On Monday, Facebook’s subsidiary Meta revealed that it’s built one of the world’s fastest supercomputers, a behemoth known as the Research SuperCluster. With 6,080 graphics processing units packaged into 760 Nvidia A100 modules, it’s the fastest machine built for artificial intelligence tasks, says Mark Zuckerberg, who founded both Facebook and Meta.
Meta’s processing power is like that of the Perlmutter supercomputer, which has 6,000 GPUs and ranked as the world’s fifth fastest supercomputer as of last year. By expanding to 16,000 GPUs this year, Meta expects to achieve a performance boost by a factor of 2.5.
Meta—a top AI researcher—hopes that the recent investment in RSC will pay off by helping to build out the company’s latest priority: a virtual world it calls the metaverse. The investment could also help RSC develop a language-translation program powerful enough to simultaneously translate speech for a large group of individuals who each speak a different language.
“The experiences we’re building for the metaverse require enormous compute power,” Meta CEO Mark Zuckerberg said in a statement. “RSC will enable new AI models that can learn from trillions of examples, understand hundreds of languages and more.”
Artificial intelligence, or AI, is powered by machine-learning algorithms that can learn to handle different tasks. These algorithms are revolutionary because they’re programmed to understand the world by being exposed to real-world data. For example, AI can learn what a cat looks like by analyzing thousands of photos of cats, rather than having someone directly instruct it about their fur and whiskers, eyes and ears.

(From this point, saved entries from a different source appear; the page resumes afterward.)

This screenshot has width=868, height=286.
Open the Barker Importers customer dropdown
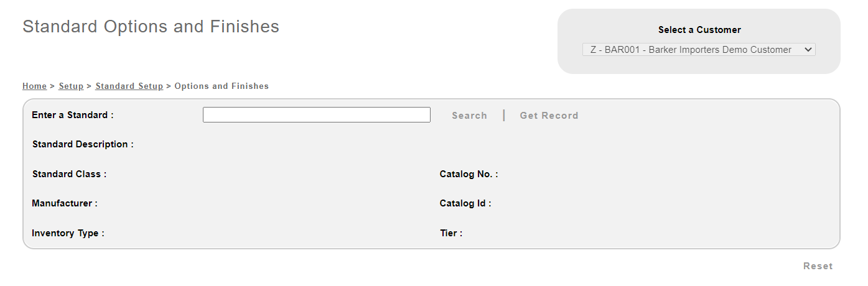[x=698, y=50]
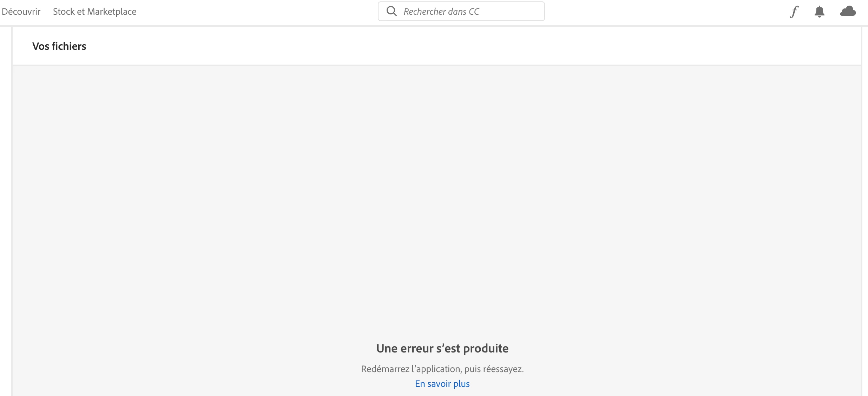Screen dimensions: 868x396
Task: Click the Une erreur s'est produite title
Action: pos(442,348)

Acqumulating vast amounts of labeled data and applying machine learning to it is one way artificial intelligence can master human tasks, but these efforts can be costly and time-consuming.

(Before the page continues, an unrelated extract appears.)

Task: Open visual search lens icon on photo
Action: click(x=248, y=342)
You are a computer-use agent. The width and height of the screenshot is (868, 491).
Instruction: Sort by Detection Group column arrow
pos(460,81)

META provides a different path Computer scientists at the University of California, Santa Barbara (UCSB) have developed a new approach—called Meta—that aims to solve a particularly thorny AI problem: self-supervised learning AI models are trained today based on carefully annotated data For example, stop signs are labeled in photos used to train autonomous vehicles AI, and a transcript accompanies the audio used to train speech recognition AI.
The more difficult task of self-supervised training uses raw, unlabeled data instead So far, that’s an area in which humans still have an edge over computers.

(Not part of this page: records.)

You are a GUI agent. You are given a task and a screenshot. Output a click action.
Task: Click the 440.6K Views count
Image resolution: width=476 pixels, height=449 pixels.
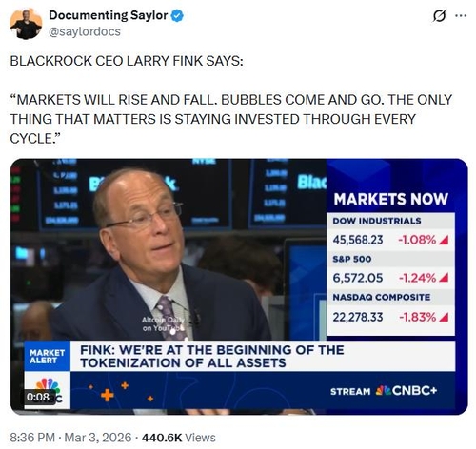click(x=178, y=438)
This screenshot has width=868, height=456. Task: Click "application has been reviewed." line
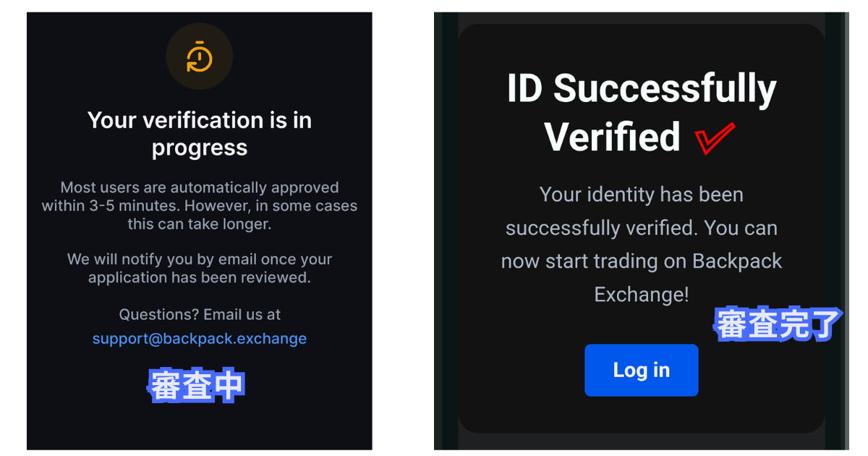[200, 277]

Meta and other AI proponents have shown that training AI models with ever larger data sets produces better results.Running those models is cheaper than training them, which is why iPhones can unlock when they recognize your face without requiring that the phone connect to a data center packed with servers.
Supercomputer designers customize their machines by balancing memory use, GPU performance, CPU performance, power consumption and internal data pathways. Today’s artificial intelligence applications rely on the GPU, which was originally developed for accelerating graphics but is now used in many other computing tasks.